- WHAT TO PRODUCE: Extract every line of the listing below and reproduce each one unchanged, from the first line to the last.

- PROVIDED MATERIAL:
____
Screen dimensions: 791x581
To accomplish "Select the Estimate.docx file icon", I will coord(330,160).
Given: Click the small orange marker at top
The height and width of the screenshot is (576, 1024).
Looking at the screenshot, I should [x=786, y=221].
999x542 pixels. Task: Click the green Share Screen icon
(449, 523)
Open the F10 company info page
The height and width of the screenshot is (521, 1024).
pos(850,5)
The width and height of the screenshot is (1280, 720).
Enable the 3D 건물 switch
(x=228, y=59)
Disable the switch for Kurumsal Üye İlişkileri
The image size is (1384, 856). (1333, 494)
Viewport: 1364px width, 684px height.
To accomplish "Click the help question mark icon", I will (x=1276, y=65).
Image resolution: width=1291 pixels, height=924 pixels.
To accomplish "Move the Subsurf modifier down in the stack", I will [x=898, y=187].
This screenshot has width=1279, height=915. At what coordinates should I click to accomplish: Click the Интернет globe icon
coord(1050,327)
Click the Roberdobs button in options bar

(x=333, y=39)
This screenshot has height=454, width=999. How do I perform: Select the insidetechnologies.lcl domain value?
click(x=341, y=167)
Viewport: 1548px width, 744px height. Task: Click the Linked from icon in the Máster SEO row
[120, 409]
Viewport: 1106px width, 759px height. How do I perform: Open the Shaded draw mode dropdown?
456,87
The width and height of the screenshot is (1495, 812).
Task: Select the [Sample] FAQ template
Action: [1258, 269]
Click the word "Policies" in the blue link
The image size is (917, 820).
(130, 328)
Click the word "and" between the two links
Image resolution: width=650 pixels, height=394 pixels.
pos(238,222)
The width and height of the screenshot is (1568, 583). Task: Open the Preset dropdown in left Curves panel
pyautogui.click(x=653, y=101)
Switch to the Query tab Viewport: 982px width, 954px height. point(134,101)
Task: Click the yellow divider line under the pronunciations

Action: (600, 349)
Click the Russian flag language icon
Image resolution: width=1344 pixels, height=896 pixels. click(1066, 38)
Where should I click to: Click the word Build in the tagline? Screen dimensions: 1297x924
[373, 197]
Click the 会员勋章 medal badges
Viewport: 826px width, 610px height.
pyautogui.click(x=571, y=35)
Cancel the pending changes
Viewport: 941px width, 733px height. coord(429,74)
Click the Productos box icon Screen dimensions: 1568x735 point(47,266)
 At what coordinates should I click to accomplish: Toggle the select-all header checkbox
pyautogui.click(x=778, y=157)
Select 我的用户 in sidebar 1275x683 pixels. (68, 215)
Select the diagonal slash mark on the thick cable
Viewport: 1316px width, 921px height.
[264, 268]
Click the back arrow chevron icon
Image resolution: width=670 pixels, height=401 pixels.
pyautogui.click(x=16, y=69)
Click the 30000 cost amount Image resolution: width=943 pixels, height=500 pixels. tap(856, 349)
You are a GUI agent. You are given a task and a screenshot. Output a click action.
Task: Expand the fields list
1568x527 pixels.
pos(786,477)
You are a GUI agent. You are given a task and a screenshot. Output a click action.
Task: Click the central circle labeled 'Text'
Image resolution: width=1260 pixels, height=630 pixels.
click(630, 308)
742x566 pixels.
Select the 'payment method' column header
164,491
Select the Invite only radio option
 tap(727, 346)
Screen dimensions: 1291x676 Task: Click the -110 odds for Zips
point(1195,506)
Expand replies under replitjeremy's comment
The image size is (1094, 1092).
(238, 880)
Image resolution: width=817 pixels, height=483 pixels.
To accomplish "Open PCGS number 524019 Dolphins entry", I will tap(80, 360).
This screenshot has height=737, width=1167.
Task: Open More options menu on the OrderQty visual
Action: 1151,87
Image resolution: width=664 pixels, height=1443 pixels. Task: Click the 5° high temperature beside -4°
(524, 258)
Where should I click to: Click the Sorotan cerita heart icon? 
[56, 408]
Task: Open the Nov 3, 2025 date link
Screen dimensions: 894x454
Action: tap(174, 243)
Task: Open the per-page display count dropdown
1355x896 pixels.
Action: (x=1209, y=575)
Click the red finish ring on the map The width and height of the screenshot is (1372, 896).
____
- ANSWER IN FULL:
Screen dimensions: 791x581
To accomplish "Select the Estimate.docx file icon", I will coord(330,160).
Given: Click the small orange marker at top
The height and width of the screenshot is (576, 1024).
Looking at the screenshot, I should [x=786, y=221].
999x542 pixels. Task: Click the green Share Screen icon
(449, 523)
Open the F10 company info page
The height and width of the screenshot is (521, 1024).
pos(850,5)
The width and height of the screenshot is (1280, 720).
Enable the 3D 건물 switch
(x=228, y=59)
Disable the switch for Kurumsal Üye İlişkileri
The image size is (1384, 856). (1333, 494)
Viewport: 1364px width, 684px height.
To accomplish "Click the help question mark icon", I will (x=1276, y=65).
Image resolution: width=1291 pixels, height=924 pixels.
To accomplish "Move the Subsurf modifier down in the stack", I will [x=898, y=187].
This screenshot has width=1279, height=915. At what coordinates should I click to accomplish: Click the Интернет globe icon
coord(1050,327)
Click the Roberdobs button in options bar

(x=333, y=39)
This screenshot has height=454, width=999. How do I perform: Select the insidetechnologies.lcl domain value?
click(x=341, y=167)
Viewport: 1548px width, 744px height. Task: Click the Linked from icon in the Máster SEO row
[120, 409]
Viewport: 1106px width, 759px height. How do I perform: Open the Shaded draw mode dropdown?
456,87
The width and height of the screenshot is (1495, 812).
Task: Select the [Sample] FAQ template
Action: [1258, 269]
Click the word "Policies" in the blue link
The image size is (917, 820).
(130, 328)
Click the word "and" between the two links
Image resolution: width=650 pixels, height=394 pixels.
pos(238,222)
The width and height of the screenshot is (1568, 583). Task: Open the Preset dropdown in left Curves panel
pyautogui.click(x=653, y=101)
Switch to the Query tab Viewport: 982px width, 954px height. point(134,101)
Task: Click the yellow divider line under the pronunciations

Action: (600, 349)
Click the Russian flag language icon
Image resolution: width=1344 pixels, height=896 pixels. click(1066, 38)
Where should I click to: Click the word Build in the tagline? Screen dimensions: 1297x924
[373, 197]
Click the 会员勋章 medal badges
Viewport: 826px width, 610px height.
pyautogui.click(x=571, y=35)
Cancel the pending changes
Viewport: 941px width, 733px height. coord(429,74)
Click the Productos box icon Screen dimensions: 1568x735 point(47,266)
 At what coordinates should I click to accomplish: Toggle the select-all header checkbox
pyautogui.click(x=778, y=157)
Select 我的用户 in sidebar 1275x683 pixels. (68, 215)
Select the diagonal slash mark on the thick cable
Viewport: 1316px width, 921px height.
[264, 268]
Click the back arrow chevron icon
Image resolution: width=670 pixels, height=401 pixels.
pyautogui.click(x=16, y=69)
Click the 30000 cost amount Image resolution: width=943 pixels, height=500 pixels. tap(856, 349)
You are a GUI agent. You are given a task and a screenshot. Output a click action.
Task: Expand the fields list
1568x527 pixels.
pos(786,477)
You are a GUI agent. You are given a task and a screenshot. Output a click action.
Task: Click the central circle labeled 'Text'
Image resolution: width=1260 pixels, height=630 pixels.
click(630, 308)
742x566 pixels.
Select the 'payment method' column header
164,491
Select the Invite only radio option
 tap(727, 346)
Screen dimensions: 1291x676 Task: Click the -110 odds for Zips
point(1195,506)
Expand replies under replitjeremy's comment
The image size is (1094, 1092).
(238, 880)
Image resolution: width=817 pixels, height=483 pixels.
To accomplish "Open PCGS number 524019 Dolphins entry", I will tap(80, 360).
This screenshot has height=737, width=1167.
Task: Open More options menu on the OrderQty visual
Action: 1151,87
Image resolution: width=664 pixels, height=1443 pixels. Task: Click the 5° high temperature beside -4°
(524, 258)
Where should I click to: Click the Sorotan cerita heart icon? 
[56, 408]
Task: Open the Nov 3, 2025 date link
Screen dimensions: 894x454
Action: tap(174, 243)
Task: Open the per-page display count dropdown
1355x896 pixels.
Action: (x=1209, y=575)
Click the red finish ring on the map The width and height of the screenshot is (1372, 896).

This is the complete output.